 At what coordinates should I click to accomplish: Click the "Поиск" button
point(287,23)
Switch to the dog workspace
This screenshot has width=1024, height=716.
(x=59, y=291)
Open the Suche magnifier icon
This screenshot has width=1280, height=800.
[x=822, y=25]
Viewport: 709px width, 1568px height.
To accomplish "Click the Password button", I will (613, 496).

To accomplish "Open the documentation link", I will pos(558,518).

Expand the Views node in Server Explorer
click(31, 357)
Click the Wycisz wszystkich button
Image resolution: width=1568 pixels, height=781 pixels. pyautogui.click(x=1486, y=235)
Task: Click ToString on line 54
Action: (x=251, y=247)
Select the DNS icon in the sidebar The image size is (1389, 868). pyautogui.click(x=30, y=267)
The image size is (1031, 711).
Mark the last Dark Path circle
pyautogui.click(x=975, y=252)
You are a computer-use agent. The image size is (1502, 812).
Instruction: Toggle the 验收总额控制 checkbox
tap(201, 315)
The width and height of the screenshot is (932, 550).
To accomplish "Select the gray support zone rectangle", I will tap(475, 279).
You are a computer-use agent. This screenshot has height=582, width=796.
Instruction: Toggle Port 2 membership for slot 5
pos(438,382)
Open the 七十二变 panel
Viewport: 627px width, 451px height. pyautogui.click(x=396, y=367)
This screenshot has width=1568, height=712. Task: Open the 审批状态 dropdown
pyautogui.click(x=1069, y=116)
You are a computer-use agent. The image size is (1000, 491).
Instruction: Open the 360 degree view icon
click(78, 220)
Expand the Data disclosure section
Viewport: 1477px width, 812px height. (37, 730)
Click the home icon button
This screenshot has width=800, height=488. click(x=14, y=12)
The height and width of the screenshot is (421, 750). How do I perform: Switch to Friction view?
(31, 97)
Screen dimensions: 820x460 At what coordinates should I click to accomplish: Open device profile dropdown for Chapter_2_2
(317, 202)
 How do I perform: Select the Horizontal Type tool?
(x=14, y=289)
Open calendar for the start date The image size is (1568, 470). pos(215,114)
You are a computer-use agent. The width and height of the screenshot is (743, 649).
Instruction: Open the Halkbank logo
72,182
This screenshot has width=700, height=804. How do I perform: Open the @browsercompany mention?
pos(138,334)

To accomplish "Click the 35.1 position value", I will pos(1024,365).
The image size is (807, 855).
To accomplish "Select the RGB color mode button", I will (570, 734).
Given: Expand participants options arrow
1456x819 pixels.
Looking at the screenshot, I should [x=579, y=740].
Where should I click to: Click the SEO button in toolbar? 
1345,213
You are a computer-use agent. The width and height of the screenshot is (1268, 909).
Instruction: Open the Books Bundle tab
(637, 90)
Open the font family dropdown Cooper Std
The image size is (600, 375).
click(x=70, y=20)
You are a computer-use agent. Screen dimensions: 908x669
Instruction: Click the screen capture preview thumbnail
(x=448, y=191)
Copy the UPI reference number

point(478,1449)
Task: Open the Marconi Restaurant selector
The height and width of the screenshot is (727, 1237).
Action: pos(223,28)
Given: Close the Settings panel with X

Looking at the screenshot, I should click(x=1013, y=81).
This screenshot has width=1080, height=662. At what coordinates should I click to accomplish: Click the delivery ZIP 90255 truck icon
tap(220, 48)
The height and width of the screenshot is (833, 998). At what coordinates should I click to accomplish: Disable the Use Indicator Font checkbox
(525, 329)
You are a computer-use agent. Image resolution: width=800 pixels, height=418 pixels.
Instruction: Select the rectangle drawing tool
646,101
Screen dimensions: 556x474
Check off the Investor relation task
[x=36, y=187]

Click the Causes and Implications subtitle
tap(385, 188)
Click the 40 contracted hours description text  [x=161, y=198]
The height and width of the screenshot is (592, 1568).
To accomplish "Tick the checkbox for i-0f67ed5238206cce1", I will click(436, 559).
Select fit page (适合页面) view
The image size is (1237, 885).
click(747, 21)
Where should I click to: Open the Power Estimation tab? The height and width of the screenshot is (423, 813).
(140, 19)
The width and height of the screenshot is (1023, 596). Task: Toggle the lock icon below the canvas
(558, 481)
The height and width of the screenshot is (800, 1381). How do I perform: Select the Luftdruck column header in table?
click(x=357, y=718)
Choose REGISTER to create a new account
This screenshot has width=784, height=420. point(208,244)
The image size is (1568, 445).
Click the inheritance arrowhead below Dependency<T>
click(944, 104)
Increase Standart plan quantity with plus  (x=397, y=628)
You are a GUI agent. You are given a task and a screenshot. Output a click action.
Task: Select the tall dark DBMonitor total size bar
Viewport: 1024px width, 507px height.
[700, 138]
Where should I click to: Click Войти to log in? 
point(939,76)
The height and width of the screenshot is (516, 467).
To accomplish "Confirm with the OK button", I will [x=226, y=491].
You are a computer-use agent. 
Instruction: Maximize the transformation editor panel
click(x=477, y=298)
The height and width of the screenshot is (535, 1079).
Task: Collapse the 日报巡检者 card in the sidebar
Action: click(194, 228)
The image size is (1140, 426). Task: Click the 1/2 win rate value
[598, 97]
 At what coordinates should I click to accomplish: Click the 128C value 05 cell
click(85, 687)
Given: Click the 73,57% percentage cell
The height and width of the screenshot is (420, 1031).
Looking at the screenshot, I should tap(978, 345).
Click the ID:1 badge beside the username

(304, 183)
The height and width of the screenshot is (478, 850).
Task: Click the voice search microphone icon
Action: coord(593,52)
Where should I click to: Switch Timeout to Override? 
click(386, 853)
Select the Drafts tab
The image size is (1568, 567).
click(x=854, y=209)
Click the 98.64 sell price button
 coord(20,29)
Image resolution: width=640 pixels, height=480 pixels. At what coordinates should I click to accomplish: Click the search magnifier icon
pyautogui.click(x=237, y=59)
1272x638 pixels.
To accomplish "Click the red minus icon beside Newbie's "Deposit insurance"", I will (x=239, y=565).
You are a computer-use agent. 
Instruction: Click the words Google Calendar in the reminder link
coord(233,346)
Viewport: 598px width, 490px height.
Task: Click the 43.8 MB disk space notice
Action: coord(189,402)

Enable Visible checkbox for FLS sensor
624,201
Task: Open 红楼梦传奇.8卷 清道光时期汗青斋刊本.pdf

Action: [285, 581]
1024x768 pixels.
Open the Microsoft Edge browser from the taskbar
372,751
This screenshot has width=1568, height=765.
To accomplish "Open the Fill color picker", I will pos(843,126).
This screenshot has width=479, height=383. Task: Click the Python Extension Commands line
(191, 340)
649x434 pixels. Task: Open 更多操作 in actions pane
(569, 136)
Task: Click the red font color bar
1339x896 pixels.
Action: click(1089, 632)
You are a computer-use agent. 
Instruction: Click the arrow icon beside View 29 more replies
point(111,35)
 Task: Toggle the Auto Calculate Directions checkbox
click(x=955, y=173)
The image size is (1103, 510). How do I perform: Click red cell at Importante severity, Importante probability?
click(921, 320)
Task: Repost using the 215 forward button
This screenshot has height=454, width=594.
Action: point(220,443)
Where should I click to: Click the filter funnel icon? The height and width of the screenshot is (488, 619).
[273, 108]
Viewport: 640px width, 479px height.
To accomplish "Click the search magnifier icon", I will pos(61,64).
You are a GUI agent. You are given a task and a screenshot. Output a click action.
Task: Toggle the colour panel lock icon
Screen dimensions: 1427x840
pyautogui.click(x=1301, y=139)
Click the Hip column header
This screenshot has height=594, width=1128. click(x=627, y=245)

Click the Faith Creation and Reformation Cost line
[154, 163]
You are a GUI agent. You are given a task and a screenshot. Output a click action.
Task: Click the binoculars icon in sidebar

++++

Reproduce the data in its entirety. Keep every character unchanged.

Task answer –
 At what coordinates should I click to accomplish: Click the "Поиск" button
point(287,23)
Switch to the dog workspace
This screenshot has width=1024, height=716.
(x=59, y=291)
Open the Suche magnifier icon
This screenshot has width=1280, height=800.
[x=822, y=25]
Viewport: 709px width, 1568px height.
To accomplish "Click the Password button", I will (613, 496).

To accomplish "Open the documentation link", I will pos(558,518).

Expand the Views node in Server Explorer
click(31, 357)
Click the Wycisz wszystkich button
Image resolution: width=1568 pixels, height=781 pixels. pyautogui.click(x=1486, y=235)
Task: Click ToString on line 54
Action: (x=251, y=247)
Select the DNS icon in the sidebar The image size is (1389, 868). pyautogui.click(x=30, y=267)
The image size is (1031, 711).
Mark the last Dark Path circle
pyautogui.click(x=975, y=252)
You are a computer-use agent. The image size is (1502, 812).
Instruction: Toggle the 验收总额控制 checkbox
tap(201, 315)
The width and height of the screenshot is (932, 550).
To accomplish "Select the gray support zone rectangle", I will tap(475, 279).
You are a computer-use agent. This screenshot has height=582, width=796.
Instruction: Toggle Port 2 membership for slot 5
pos(438,382)
Open the 七十二变 panel
Viewport: 627px width, 451px height. pyautogui.click(x=396, y=367)
This screenshot has width=1568, height=712. Task: Open the 审批状态 dropdown
pyautogui.click(x=1069, y=116)
You are a computer-use agent. The image size is (1000, 491).
Instruction: Open the 360 degree view icon
click(78, 220)
Expand the Data disclosure section
Viewport: 1477px width, 812px height. (37, 730)
Click the home icon button
This screenshot has width=800, height=488. click(x=14, y=12)
The height and width of the screenshot is (421, 750). How do I perform: Switch to Friction view?
(31, 97)
Screen dimensions: 820x460 At what coordinates should I click to accomplish: Open device profile dropdown for Chapter_2_2
(317, 202)
 How do I perform: Select the Horizontal Type tool?
(x=14, y=289)
Open calendar for the start date The image size is (1568, 470). pos(215,114)
You are a computer-use agent. The width and height of the screenshot is (743, 649).
Instruction: Open the Halkbank logo
72,182
This screenshot has width=700, height=804. How do I perform: Open the @browsercompany mention?
pos(138,334)

To accomplish "Click the 35.1 position value", I will pos(1024,365).
The image size is (807, 855).
To accomplish "Select the RGB color mode button", I will (570, 734).
Given: Expand participants options arrow
1456x819 pixels.
Looking at the screenshot, I should [x=579, y=740].
Where should I click to: Click the SEO button in toolbar? 
1345,213
You are a computer-use agent. The width and height of the screenshot is (1268, 909).
Instruction: Open the Books Bundle tab
(637, 90)
Open the font family dropdown Cooper Std
The image size is (600, 375).
click(x=70, y=20)
You are a computer-use agent. Screen dimensions: 908x669
Instruction: Click the screen capture preview thumbnail
(x=448, y=191)
Copy the UPI reference number

point(478,1449)
Task: Open the Marconi Restaurant selector
The height and width of the screenshot is (727, 1237).
Action: pos(223,28)
Given: Close the Settings panel with X

Looking at the screenshot, I should click(x=1013, y=81).
This screenshot has width=1080, height=662. At what coordinates should I click to accomplish: Click the delivery ZIP 90255 truck icon
tap(220, 48)
The height and width of the screenshot is (833, 998). At what coordinates should I click to accomplish: Disable the Use Indicator Font checkbox
(525, 329)
You are a computer-use agent. Image resolution: width=800 pixels, height=418 pixels.
Instruction: Select the rectangle drawing tool
646,101
Screen dimensions: 556x474
Check off the Investor relation task
[x=36, y=187]

Click the Causes and Implications subtitle
tap(385, 188)
Click the 40 contracted hours description text  [x=161, y=198]
The height and width of the screenshot is (592, 1568).
To accomplish "Tick the checkbox for i-0f67ed5238206cce1", I will click(436, 559).
Select fit page (适合页面) view
The image size is (1237, 885).
click(747, 21)
Where should I click to: Open the Power Estimation tab? The height and width of the screenshot is (423, 813).
(140, 19)
The width and height of the screenshot is (1023, 596). Task: Toggle the lock icon below the canvas
(558, 481)
The height and width of the screenshot is (800, 1381). How do I perform: Select the Luftdruck column header in table?
click(x=357, y=718)
Choose REGISTER to create a new account
This screenshot has width=784, height=420. point(208,244)
The image size is (1568, 445).
Click the inheritance arrowhead below Dependency<T>
click(944, 104)
Increase Standart plan quantity with plus  (x=397, y=628)
You are a GUI agent. You are given a task and a screenshot. Output a click action.
Task: Select the tall dark DBMonitor total size bar
Viewport: 1024px width, 507px height.
[700, 138]
Where should I click to: Click Войти to log in? 
point(939,76)
The height and width of the screenshot is (516, 467).
To accomplish "Confirm with the OK button", I will [x=226, y=491].
You are a computer-use agent. 
Instruction: Maximize the transformation editor panel
click(x=477, y=298)
The height and width of the screenshot is (535, 1079).
Task: Collapse the 日报巡检者 card in the sidebar
Action: click(194, 228)
The image size is (1140, 426). Task: Click the 1/2 win rate value
[598, 97]
 At what coordinates should I click to accomplish: Click the 128C value 05 cell
click(85, 687)
Given: Click the 73,57% percentage cell
The height and width of the screenshot is (420, 1031).
Looking at the screenshot, I should tap(978, 345).
Click the ID:1 badge beside the username

(304, 183)
The height and width of the screenshot is (478, 850).
Task: Click the voice search microphone icon
Action: coord(593,52)
Where should I click to: Switch Timeout to Override? 
click(386, 853)
Select the Drafts tab
The image size is (1568, 567).
click(x=854, y=209)
Click the 98.64 sell price button
 coord(20,29)
Image resolution: width=640 pixels, height=480 pixels. At what coordinates should I click to accomplish: Click the search magnifier icon
pyautogui.click(x=237, y=59)
1272x638 pixels.
To accomplish "Click the red minus icon beside Newbie's "Deposit insurance"", I will (x=239, y=565).
You are a computer-use agent. 
Instruction: Click the words Google Calendar in the reminder link
coord(233,346)
Viewport: 598px width, 490px height.
Task: Click the 43.8 MB disk space notice
Action: coord(189,402)

Enable Visible checkbox for FLS sensor
624,201
Task: Open 红楼梦传奇.8卷 清道光时期汗青斋刊本.pdf

Action: [285, 581]
1024x768 pixels.
Open the Microsoft Edge browser from the taskbar
372,751
This screenshot has width=1568, height=765.
To accomplish "Open the Fill color picker", I will pos(843,126).
This screenshot has width=479, height=383. Task: Click the Python Extension Commands line
(191, 340)
649x434 pixels. Task: Open 更多操作 in actions pane
(569, 136)
Task: Click the red font color bar
1339x896 pixels.
Action: click(1089, 632)
You are a computer-use agent. 
Instruction: Click the arrow icon beside View 29 more replies
point(111,35)
 Task: Toggle the Auto Calculate Directions checkbox
click(x=955, y=173)
The image size is (1103, 510). How do I perform: Click red cell at Importante severity, Importante probability?
click(921, 320)
Task: Repost using the 215 forward button
This screenshot has height=454, width=594.
Action: point(220,443)
Where should I click to: Click the filter funnel icon? The height and width of the screenshot is (488, 619).
[273, 108]
Viewport: 640px width, 479px height.
To accomplish "Click the search magnifier icon", I will pos(61,64).
You are a GUI agent. You are given a task and a screenshot. Output a click action.
Task: Toggle the colour panel lock icon
Screen dimensions: 1427x840
pyautogui.click(x=1301, y=139)
Click the Hip column header
This screenshot has height=594, width=1128. click(x=627, y=245)

Click the Faith Creation and Reformation Cost line
[154, 163]
You are a GUI agent. You are given a task and a screenshot. Output a click action.
Task: Click the binoculars icon in sidebar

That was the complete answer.